Good Laboratory Practice in Preclinical Research: Lessons Learned from Warning Letters Issued Between 2019 and 2024 Addressing Violations to the 21 Code of Federal Regulation Part 58

Abstract

Purpose

The study aims to critically review US FDA warning letters (WLs) issued during inspections between 2019 and 2024 for compliance with Good Laboratory Practice in Preclinical research facilities.

Methods

WLs were downloaded from the US FDA public domain of the WLs and the content of each WL was assessed based on types and frequencies of violations and corrective and preventive actions (CAPA) employed by the testing facility or requested by the FDA investigators. Each WL was evaluated and critically analyzed about the applicable regulation. Violations were correlated with consequences of non-compliance, as addressed by the FDA inspectors.

Results

Eight WLs letters were analyzed. The incidence of violations concerning the QAU’s failure to meet responsibilities, documentation deficiencies, noncompliance with study protocols, deviations in animal handling, and data capture in the final study report was 12% each. The violations concerning the study director’s failure to fulfil his/her duties and deficient/ noncompliance to pertinent SOPs were 10% each. The incidence of inadequate qualifications among study personnel and the management of specimens/reagents and controls was 9% and 6%, respectively.
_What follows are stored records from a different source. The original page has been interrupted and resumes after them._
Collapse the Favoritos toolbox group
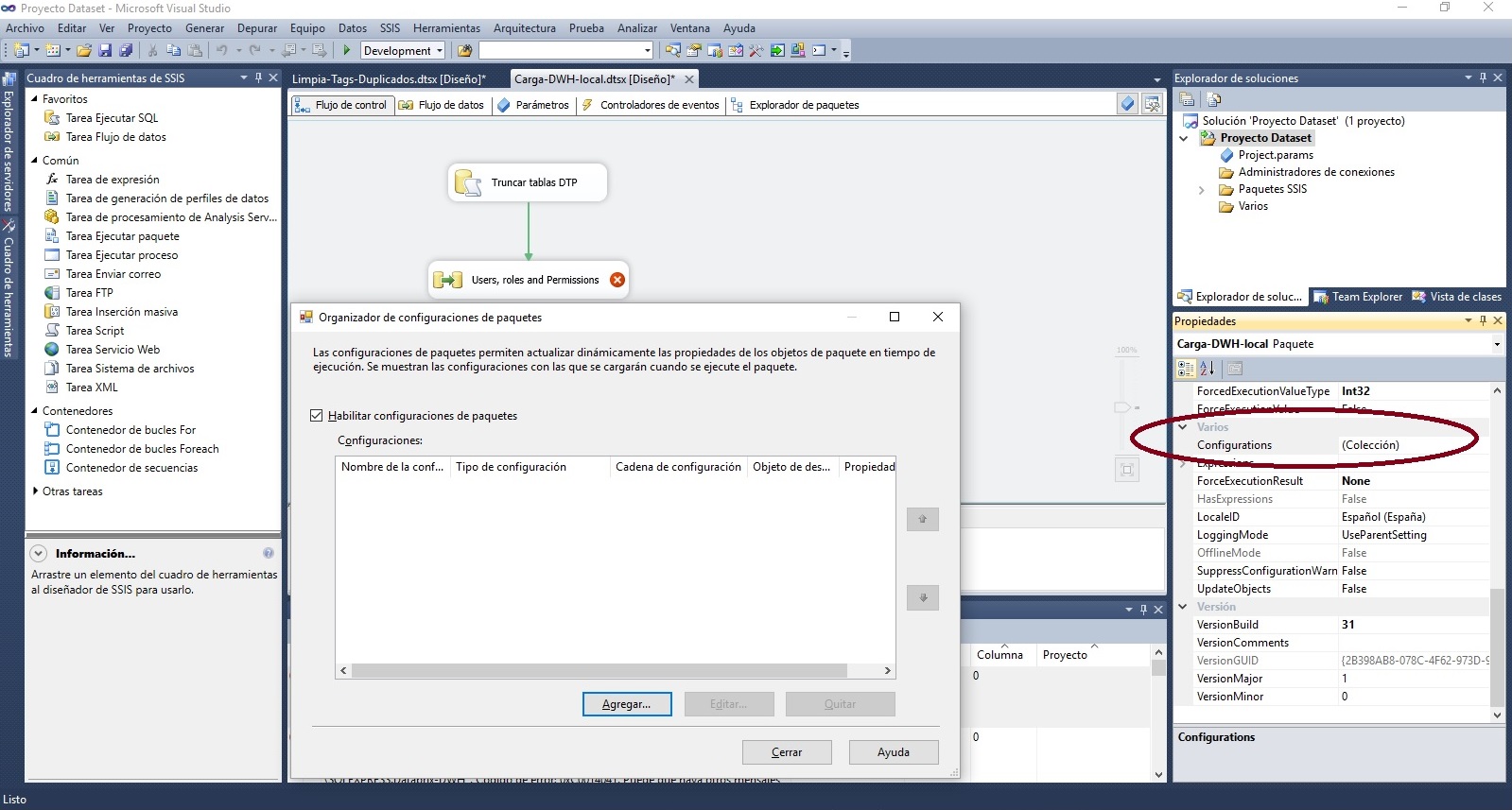The width and height of the screenshot is (1512, 810). click(35, 99)
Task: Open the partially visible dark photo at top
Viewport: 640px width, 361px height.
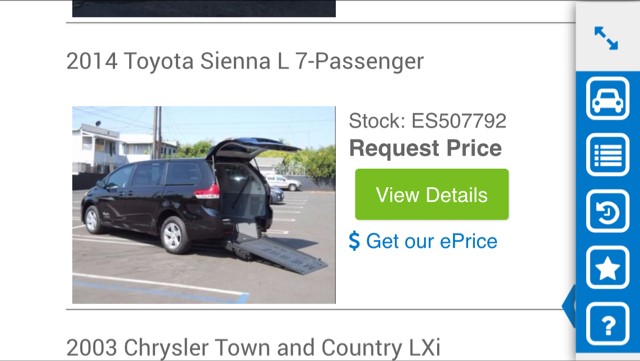Action: pos(204,8)
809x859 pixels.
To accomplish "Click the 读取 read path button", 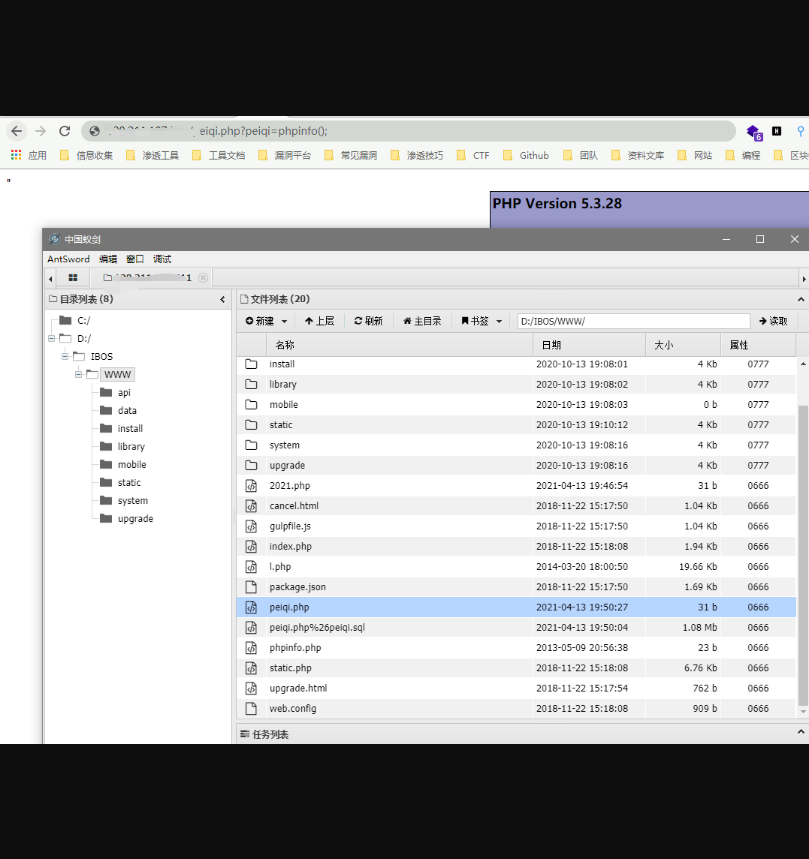I will [773, 321].
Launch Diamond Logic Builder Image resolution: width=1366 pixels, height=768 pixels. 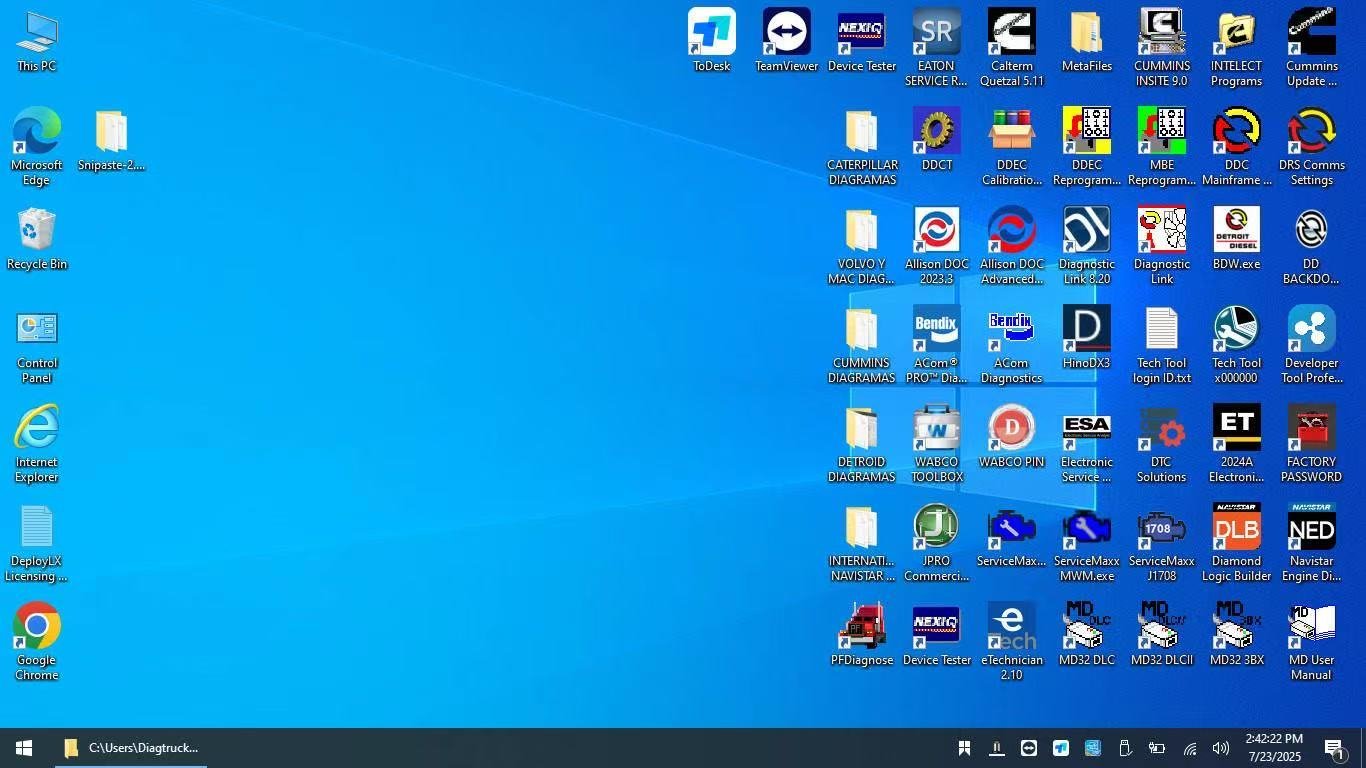1236,528
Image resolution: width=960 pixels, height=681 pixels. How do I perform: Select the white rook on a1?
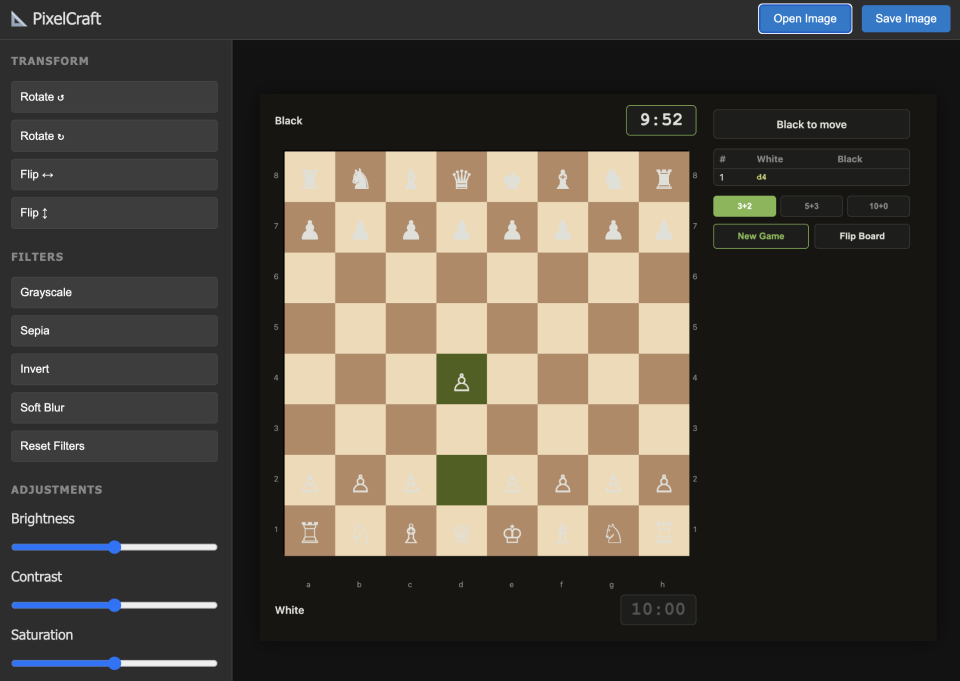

The minimal variance was linked to specimen/record retention (5%).

Conclusion

Testing facilities in preclinical research are requested to evaluate personnel responsibilities, improve GLP training programs, and implement adequate standard procedures to comply with GLP standards, reducing the recurrence of these violations and enhancing data integrity and validity that will support a clinical submission.